Niheil et al, (in their 2000 Article, VSP fracture imaging with elastic reverse-time migration: 70th SEG Annual International Meeting, Expanded Abstracts) also applied interferometric principles for formation of seismic images in a wide band of angles of boundaries' inclinations. They used the RTM of VSP data to produce images of both vertical fractures and horizontal boundaries. They modified the RTM algorithm in such a way that instead of forward continuation of a compressional wave-field from a source, they used the backward continuation of down going compressional wave registered at VSP receivers.

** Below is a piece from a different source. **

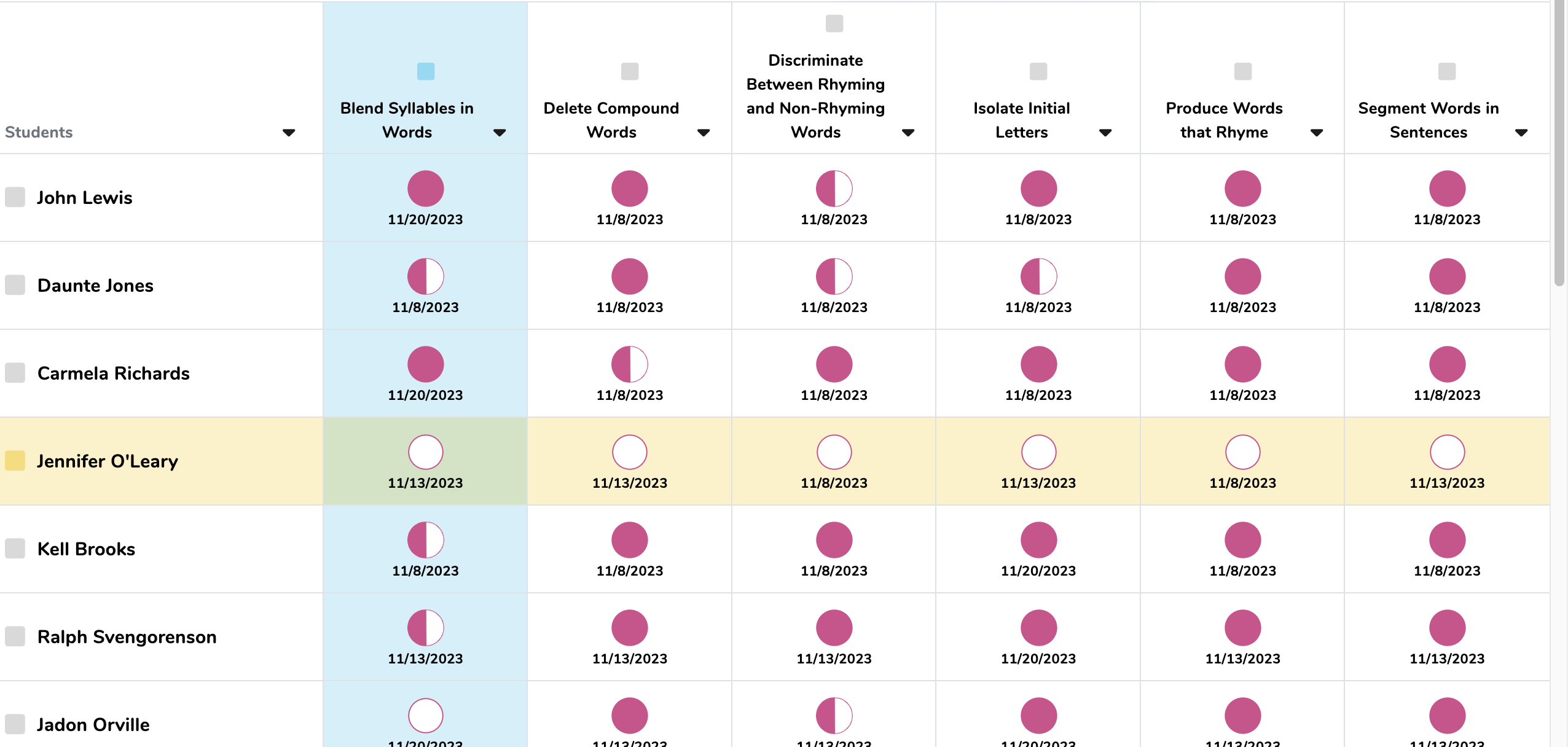1568x747 pixels.
Task: Click Kell Brooks's half-filled Blend Syllables circle
Action: pyautogui.click(x=425, y=540)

However, transmitted waves within framework of the interferometric approach are not used in any known method of the surface seismic surveys. In difference from VSP at realization of interferometric principle for the surface seismic surveys allowing obtaining seismic images without restriction on boundaries' inclination angles, in addition to once reflected the PS and PP waves also necessary to use the duplex waves changing their modes at reflection and transmitting through those heterogeneities.
Well known techniques, such as AVO Analysis (Ostrander, 1985), use the dependence of the reflection coefficient to the angle of incidence to predict the gas saturation of rocks. However, in complex geological conditions, the obtained information from reflected waves is not enough for a confident interpretation of gas saturation.
Disadvantageously, duplex wave migration procedures that are based only on reflected waves are somewhat restricted to imaging sub-vertical boundaries with dip-angles ranging from 60-90 degrees from the horizontal axis. In VSP other types of waves are used, such as transmitted converted and non-converted waves, which allow imaging boundaries ranging from 0-90 degrees from the horizontal axis. These waves also help define elastic parameters of the medium, fracture systems, absorption, signal shapes and geometry of boundaries, etc. In surface seismic these waves are not traditionally used such that it would be valuable to find a way to use transmitted converted and non-converted waves in duplex wave migration.
The prior art in the surface seismic data processing industry has concentrated on teaching variations on methods of using reflected waves, when dealing with complex geologic media it would be advantageous to also have a method for using the information available in transmitted waves, particularly for gas saturation forecasting this would be a great advantage.